### [GIVEN RECORDS]

··········

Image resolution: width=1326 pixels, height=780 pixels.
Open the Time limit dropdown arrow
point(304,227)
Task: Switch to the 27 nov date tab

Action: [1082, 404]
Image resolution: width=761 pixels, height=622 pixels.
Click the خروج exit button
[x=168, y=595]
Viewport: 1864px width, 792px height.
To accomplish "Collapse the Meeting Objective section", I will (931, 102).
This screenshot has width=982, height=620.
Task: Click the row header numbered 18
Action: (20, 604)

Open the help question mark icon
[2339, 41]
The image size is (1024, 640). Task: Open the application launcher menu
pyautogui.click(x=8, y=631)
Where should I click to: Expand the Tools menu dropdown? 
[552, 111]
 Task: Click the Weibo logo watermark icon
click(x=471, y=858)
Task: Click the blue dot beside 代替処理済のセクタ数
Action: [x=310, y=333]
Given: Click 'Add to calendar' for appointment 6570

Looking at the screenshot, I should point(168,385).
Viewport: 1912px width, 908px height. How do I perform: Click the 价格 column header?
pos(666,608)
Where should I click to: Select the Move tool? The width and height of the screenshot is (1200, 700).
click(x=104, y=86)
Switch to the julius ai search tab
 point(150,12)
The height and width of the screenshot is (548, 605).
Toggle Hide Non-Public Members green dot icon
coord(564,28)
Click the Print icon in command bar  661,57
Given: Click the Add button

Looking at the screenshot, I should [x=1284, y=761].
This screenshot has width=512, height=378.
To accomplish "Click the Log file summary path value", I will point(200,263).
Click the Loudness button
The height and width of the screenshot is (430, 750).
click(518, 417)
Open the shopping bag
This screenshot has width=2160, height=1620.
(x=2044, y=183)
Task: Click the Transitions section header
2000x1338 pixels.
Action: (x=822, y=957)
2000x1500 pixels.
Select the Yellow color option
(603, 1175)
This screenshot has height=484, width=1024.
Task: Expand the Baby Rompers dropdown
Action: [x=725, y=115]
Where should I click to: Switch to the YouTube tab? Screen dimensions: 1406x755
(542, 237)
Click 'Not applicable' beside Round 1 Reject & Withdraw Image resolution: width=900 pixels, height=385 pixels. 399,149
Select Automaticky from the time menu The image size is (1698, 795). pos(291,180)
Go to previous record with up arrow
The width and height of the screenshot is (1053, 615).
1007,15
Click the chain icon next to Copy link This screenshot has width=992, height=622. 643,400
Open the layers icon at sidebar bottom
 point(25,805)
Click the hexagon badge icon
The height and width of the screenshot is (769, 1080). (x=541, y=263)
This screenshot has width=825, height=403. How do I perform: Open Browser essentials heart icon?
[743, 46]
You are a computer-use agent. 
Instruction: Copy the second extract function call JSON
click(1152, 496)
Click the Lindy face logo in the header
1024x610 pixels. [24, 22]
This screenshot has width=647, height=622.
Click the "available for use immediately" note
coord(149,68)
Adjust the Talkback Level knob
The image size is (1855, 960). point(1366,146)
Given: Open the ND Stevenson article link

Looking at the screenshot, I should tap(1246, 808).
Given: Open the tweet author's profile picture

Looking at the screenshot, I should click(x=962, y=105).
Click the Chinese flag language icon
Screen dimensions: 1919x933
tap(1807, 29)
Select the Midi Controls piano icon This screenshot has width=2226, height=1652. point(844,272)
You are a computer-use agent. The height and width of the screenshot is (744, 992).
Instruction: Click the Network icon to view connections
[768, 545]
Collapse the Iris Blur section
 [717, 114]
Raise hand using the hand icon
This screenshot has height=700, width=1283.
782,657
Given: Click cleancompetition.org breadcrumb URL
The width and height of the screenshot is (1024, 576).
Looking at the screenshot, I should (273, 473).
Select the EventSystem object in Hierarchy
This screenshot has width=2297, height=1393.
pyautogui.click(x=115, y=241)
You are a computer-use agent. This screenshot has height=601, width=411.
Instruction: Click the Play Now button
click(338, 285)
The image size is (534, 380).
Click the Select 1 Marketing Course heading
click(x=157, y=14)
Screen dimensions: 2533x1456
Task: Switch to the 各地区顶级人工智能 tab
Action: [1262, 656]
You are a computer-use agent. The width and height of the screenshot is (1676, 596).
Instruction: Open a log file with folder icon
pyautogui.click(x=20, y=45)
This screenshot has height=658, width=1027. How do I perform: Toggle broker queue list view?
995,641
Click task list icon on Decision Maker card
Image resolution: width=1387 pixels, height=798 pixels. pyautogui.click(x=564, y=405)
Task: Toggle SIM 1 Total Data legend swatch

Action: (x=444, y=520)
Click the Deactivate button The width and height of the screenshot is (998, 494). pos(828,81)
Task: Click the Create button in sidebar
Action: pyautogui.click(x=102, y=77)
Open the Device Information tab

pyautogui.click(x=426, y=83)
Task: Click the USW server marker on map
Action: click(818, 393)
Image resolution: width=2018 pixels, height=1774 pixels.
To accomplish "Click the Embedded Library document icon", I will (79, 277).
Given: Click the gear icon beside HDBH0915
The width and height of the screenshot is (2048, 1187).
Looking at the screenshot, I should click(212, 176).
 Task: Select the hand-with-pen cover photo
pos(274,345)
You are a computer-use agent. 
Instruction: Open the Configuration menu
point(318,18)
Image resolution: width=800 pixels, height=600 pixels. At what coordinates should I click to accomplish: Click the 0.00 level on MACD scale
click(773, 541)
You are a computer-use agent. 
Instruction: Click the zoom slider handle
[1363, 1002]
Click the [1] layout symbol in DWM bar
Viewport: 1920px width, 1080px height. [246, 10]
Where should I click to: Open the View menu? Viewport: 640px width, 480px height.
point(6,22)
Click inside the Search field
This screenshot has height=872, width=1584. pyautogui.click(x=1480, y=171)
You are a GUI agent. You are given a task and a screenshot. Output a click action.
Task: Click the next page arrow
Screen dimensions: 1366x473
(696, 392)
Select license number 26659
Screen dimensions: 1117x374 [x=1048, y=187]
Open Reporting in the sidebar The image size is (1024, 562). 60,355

··········

### [WHAT YOU ARE ASKED TO DO]
Copy out the rows above word for word, starting with the line containing "Where should I click to: Expand" and ending with the line containing "pos(666,608)", both included.

### [TASK ANSWER]
Where should I click to: Expand the Tools menu dropdown? 
[552, 111]
 Task: Click the Weibo logo watermark icon
click(x=471, y=858)
Task: Click the blue dot beside 代替処理済のセクタ数
Action: [x=310, y=333]
Given: Click 'Add to calendar' for appointment 6570

Looking at the screenshot, I should point(168,385).
Viewport: 1912px width, 908px height. How do I perform: Click the 价格 column header?
pos(666,608)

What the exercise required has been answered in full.